For all intents and purposes, Colletti's using his best judgment and is trying to utilize all available resources—sans the ability to execute any blockbuster deals. Colletti has been involved in baseball operations for well over 28 years now, and there's no doubt he's knowledgeable enough to handle his position. Perhaps his only available direction without the proper financial means was to build depth—something the Dodgers certainly lacked in 2010.
However, rather than stick with the more traditional approach of promoting from within the organization, Ned has decided to employ the tactic of giving opportunities to middle-of-the-road or castaway veterans whose careers may be in jeopardy. While this is a calculated gamble, the chances of a player already in the Dodgers' system finding success could be about the same as a player whose best years are behind him.

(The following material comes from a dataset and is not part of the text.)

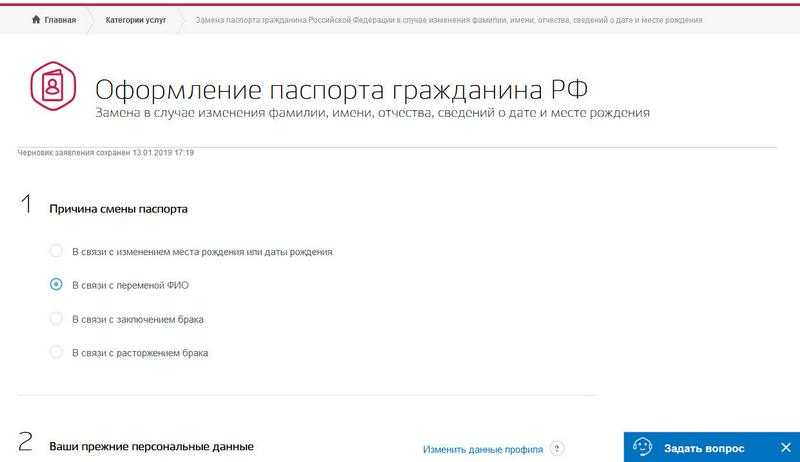The width and height of the screenshot is (800, 462).
Task: Choose the В связи с переменой ФИО radio button
Action: pos(57,285)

Sure, the Los Angeles farm system is in a state of disarray and also needs to be replenished, but the thought of signing an astounding 25 free agents in a single offseason—enough to field a ball club in itself —is absolutely mesmerizing.
So far, Colletti has been safe in terms of the players he's let walk or dealt away not having an overwhelming amount of success. Carlos Santana's name often creeps up as Colletti's worst mistake, however the catcher still has yet to prove his worth with his performance on the field.
Anything can happen over the course of 10 years, but for Los Angeles, an outfield of Ethier, Victorino, and Kemp with Cody Ross as a reserve sounds like heaven right about now. While general managers take gambles by not renewing contracts, signing free agents, or making often questionable trades, it's sometimes painful to let a player walk away from an organization without being 100 percent certain of their abilities.
Fans across Dodgertown are just hoping Xavier Paul doesn't become the first Shane Victorino of the Ned Colletti regime.
And, ironically enough, when comparing Paul's tools and abilities to those of Victorino, there's an eerie similarity.